Though collagen is a protein found in bones, it is most commonly known for being an ingredient in skin cream, often to prevent wrinkles. But why stop at skin? Last year, 281 new food and supplement products featuring collagen were introduced in the US, the WSJ reported, citing Innova Market Insights. And while there’s little evidence that eating collagen will harm you, there is also no solid research suggesting that eating collagen will help either.

Consumers don’t have time to evaluate peer-reviewed research, which is exactly why we have regulatory agencies like the FDA

For now, it’s unlikely that people will poison themselves with collagen-infused energy bars, though animal bones do hold lead, which might be harmful in the long run. (Still, the far greater risk is that people are wasting money.) But as health and “wellness” become more and more popular, and we’re all told to live our best lives, we’re going to hear more and more of these claims. It’s no longer enough for a food to just be “healthy” and not processed. We also want food to make our skin better, strengthen our joints, and keep our hair from falling out.

These collagen bars and teas are considered “functional foods,” or foods that claim to be healthy beyond just basic nutrition. Technically, the FDA does regulate “functional foods,” but in practice, it doesn’t; the FDA has no official definition for functional foods. That makes regulation impossible.

It’s understandable that it’s difficult to come up with a precise definition.

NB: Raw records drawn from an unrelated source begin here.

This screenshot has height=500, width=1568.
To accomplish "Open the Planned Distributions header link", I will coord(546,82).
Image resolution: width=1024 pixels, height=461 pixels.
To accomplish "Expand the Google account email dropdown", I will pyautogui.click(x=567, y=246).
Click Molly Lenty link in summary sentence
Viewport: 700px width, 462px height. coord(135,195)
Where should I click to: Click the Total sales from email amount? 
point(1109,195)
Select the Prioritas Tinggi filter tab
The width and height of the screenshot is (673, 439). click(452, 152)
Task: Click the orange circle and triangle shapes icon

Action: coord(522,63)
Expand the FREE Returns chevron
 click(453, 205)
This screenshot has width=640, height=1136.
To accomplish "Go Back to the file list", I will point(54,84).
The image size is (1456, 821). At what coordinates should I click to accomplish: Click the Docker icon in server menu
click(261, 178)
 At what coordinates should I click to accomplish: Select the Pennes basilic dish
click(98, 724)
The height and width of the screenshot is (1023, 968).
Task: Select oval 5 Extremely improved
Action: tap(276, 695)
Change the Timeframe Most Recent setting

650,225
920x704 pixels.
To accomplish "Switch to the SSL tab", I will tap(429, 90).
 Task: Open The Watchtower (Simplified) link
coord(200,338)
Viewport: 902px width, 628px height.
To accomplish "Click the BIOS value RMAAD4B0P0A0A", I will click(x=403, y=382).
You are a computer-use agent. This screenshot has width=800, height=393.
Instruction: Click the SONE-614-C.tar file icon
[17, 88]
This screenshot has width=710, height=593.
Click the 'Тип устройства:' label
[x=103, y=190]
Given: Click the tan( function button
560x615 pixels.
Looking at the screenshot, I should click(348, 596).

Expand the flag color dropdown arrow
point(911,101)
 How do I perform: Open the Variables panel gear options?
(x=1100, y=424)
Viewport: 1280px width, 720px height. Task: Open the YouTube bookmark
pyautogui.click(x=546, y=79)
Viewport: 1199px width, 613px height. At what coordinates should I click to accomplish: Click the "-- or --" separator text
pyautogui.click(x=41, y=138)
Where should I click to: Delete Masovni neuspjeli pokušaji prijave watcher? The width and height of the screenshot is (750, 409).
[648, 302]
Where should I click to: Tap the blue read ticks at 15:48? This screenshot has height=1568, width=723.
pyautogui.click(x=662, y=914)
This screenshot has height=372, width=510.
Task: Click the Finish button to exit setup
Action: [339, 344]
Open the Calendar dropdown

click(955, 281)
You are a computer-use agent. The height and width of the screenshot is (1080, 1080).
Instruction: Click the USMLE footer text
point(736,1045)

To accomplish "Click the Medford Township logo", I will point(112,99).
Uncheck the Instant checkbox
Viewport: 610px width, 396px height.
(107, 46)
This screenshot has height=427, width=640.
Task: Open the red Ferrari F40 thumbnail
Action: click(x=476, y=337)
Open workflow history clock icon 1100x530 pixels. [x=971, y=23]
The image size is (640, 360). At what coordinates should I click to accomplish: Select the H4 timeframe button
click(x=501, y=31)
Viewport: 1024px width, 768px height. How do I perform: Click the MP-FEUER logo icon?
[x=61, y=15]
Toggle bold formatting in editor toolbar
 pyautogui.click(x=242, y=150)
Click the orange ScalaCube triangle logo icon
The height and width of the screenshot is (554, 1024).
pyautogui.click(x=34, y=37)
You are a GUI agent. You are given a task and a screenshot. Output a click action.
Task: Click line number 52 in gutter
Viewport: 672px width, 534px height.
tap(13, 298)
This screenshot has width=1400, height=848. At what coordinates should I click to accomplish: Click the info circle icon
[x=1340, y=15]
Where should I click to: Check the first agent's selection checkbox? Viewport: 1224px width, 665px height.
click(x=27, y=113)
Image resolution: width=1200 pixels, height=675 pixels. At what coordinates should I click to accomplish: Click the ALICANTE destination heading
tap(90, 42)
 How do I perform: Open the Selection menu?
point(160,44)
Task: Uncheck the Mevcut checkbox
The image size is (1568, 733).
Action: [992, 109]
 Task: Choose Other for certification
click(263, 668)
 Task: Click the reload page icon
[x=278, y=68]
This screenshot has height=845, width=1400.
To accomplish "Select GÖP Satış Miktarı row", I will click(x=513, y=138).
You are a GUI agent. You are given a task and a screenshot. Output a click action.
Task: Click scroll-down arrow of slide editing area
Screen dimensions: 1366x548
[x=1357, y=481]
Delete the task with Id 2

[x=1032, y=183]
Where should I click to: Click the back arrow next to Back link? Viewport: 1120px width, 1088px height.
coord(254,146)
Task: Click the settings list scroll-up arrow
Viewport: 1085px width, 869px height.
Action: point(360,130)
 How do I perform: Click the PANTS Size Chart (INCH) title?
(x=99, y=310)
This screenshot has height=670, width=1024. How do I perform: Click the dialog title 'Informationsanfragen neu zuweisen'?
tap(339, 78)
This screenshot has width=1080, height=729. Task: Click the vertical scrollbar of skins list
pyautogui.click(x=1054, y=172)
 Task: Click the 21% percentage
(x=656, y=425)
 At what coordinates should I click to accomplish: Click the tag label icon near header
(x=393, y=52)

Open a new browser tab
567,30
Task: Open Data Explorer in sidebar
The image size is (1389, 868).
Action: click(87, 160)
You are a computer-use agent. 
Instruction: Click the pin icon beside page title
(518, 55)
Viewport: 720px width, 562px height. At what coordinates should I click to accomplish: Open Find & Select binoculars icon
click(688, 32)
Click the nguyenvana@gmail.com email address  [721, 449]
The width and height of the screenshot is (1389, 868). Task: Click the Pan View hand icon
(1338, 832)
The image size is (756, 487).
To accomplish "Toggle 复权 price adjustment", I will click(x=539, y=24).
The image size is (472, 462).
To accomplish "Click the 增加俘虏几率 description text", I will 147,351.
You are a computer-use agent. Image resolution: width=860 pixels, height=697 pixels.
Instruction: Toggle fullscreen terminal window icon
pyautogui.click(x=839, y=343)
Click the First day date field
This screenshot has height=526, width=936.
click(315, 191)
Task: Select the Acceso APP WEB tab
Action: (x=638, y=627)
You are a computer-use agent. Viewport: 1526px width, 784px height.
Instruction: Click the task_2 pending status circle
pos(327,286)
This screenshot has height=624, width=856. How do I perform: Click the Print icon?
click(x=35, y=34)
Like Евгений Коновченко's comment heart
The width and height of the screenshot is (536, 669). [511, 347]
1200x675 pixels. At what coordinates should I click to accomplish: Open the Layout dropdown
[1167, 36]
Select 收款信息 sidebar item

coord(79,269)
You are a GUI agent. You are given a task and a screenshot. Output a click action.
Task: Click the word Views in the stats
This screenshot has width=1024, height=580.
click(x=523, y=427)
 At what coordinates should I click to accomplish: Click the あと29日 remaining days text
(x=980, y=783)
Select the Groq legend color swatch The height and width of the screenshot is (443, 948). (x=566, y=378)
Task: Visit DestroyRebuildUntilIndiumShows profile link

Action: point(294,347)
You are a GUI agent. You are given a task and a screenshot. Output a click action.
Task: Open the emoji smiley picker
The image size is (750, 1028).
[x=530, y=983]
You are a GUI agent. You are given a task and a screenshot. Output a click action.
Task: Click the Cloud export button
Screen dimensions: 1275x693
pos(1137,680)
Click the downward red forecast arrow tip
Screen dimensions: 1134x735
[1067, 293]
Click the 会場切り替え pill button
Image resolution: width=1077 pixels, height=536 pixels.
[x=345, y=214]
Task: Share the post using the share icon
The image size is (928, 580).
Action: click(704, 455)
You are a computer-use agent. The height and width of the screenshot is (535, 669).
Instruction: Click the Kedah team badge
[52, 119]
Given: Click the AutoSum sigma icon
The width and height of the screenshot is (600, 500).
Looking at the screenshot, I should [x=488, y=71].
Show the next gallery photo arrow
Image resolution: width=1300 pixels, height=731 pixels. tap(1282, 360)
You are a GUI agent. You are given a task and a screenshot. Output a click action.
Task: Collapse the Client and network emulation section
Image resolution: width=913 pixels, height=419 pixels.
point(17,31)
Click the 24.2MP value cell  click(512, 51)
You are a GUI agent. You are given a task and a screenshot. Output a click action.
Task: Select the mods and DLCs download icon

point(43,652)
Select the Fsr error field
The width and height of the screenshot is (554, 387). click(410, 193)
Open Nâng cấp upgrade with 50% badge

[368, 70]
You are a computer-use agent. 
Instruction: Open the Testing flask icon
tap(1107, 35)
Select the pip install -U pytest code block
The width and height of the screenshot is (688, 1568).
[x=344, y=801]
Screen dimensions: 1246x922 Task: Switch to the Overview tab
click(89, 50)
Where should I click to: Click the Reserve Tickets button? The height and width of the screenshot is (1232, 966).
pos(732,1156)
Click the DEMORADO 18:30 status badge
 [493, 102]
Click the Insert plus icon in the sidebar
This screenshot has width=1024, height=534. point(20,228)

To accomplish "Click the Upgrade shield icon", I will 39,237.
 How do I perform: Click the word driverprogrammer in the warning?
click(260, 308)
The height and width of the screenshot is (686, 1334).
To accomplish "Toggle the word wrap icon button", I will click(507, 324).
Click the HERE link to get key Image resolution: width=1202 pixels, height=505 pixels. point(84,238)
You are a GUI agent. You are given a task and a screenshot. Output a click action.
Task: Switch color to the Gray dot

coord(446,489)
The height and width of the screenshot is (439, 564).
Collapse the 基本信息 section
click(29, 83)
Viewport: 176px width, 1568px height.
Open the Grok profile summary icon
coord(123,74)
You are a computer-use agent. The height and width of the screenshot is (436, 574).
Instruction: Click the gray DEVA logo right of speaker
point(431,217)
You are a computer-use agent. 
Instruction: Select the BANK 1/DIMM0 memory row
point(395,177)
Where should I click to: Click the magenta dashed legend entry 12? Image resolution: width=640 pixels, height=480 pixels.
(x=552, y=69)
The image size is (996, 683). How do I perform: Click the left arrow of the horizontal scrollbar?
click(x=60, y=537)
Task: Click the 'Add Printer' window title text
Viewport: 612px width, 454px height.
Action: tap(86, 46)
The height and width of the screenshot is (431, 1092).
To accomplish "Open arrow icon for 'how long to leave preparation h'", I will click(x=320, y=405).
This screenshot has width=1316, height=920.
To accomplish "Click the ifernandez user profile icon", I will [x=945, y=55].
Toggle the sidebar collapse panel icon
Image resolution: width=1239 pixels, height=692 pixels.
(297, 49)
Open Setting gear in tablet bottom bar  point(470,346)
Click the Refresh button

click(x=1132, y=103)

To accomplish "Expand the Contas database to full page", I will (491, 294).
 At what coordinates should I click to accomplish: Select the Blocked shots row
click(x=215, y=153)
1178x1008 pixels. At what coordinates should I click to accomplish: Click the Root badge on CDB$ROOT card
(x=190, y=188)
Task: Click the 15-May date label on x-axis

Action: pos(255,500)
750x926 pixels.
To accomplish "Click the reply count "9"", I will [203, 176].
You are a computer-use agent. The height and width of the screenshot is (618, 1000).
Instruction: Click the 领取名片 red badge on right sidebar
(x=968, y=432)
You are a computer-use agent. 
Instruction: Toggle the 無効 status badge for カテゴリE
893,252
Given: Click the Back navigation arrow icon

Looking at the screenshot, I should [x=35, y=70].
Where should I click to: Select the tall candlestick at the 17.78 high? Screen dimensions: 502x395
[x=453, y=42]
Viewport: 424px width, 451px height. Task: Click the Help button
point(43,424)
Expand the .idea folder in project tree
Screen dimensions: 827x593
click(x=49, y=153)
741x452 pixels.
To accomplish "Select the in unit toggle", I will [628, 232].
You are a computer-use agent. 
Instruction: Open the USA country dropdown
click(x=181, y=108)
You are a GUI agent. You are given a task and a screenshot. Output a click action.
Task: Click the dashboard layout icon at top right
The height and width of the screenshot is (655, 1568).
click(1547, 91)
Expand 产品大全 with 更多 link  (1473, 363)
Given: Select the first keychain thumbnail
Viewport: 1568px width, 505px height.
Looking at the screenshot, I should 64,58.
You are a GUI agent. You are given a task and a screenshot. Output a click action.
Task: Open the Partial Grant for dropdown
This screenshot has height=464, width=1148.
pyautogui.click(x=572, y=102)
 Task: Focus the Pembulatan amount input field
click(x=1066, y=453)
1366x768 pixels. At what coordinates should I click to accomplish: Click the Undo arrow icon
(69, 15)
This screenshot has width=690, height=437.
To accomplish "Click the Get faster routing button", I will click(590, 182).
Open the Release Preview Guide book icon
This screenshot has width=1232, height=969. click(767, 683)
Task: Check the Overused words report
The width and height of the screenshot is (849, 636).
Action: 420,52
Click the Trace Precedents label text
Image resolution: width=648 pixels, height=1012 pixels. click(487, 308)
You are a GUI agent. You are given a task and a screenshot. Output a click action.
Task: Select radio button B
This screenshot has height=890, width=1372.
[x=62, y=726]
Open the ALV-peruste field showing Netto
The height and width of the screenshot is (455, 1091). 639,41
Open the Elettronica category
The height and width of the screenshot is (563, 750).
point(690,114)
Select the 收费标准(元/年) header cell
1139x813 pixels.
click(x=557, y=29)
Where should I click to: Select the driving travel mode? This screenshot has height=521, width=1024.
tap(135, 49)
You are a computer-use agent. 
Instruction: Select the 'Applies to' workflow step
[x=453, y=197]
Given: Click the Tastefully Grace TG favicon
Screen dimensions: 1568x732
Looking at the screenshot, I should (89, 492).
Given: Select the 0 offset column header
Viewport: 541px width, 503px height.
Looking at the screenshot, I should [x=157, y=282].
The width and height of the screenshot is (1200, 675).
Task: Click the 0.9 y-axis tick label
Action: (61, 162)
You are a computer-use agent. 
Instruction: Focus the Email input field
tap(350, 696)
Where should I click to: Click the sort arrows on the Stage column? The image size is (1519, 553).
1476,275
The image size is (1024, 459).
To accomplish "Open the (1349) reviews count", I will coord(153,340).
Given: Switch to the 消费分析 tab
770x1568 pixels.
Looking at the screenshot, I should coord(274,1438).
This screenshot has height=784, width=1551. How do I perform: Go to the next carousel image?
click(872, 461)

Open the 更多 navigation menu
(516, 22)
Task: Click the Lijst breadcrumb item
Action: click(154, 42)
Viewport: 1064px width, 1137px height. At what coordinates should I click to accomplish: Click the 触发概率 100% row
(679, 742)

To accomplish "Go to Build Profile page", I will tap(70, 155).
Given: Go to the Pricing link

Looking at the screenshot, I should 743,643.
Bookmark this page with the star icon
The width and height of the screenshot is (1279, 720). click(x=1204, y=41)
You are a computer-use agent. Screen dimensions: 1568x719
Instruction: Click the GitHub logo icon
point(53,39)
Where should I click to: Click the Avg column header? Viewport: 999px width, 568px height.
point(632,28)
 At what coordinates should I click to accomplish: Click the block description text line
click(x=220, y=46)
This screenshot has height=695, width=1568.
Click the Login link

What does it even mean for something to be healthy “beyond basic nutrition”? Already, the Harvard Food Law and Policy Clinic argues that “for critically and chronically ill people, food is medicine,” but you don’t need to be chronically ill to know that food can make us feel better or worse. There have been studies linking certain diets to lower rates of depression, or discussing the health benefits of bananas. Food clearly has an effect on our well-being, and it can affect our health, so it’s natural to think that if good food can make us healthy, why can’t enhanced food make us even healthier?

Collagen Beautèa uses the language of science, citing “clinically backed collagen protein,” despite the fact that most studies that find a benefit are small and funded by a company that sells these foods. Consumers don’t have time to evaluate peer-reviewed research and figure this out to save their money. That’s exactly why we have regulatory agencies like the FDA.

The FDA has long been criticized for not regulating supplements, which leads to supplements having illegal stimulants in them. In this era of wellness, the FDA needs to overhaul its policies. It needs to regulate supplements to regulate what’s in them and be aggressive about monitoring functional foods and restricting the claims people can make about what these foods will and won’t do for your body. We want to be healthy, but the question of what’s “healthy” is a massive, complicated endeavor that most of us can’t figure out. It’s easier to just buy the damn tea and the supplements your friend is suggesting. It’s only human. And so the FDA needs to step in and protect our health before we harm ourselves in pursuit of it.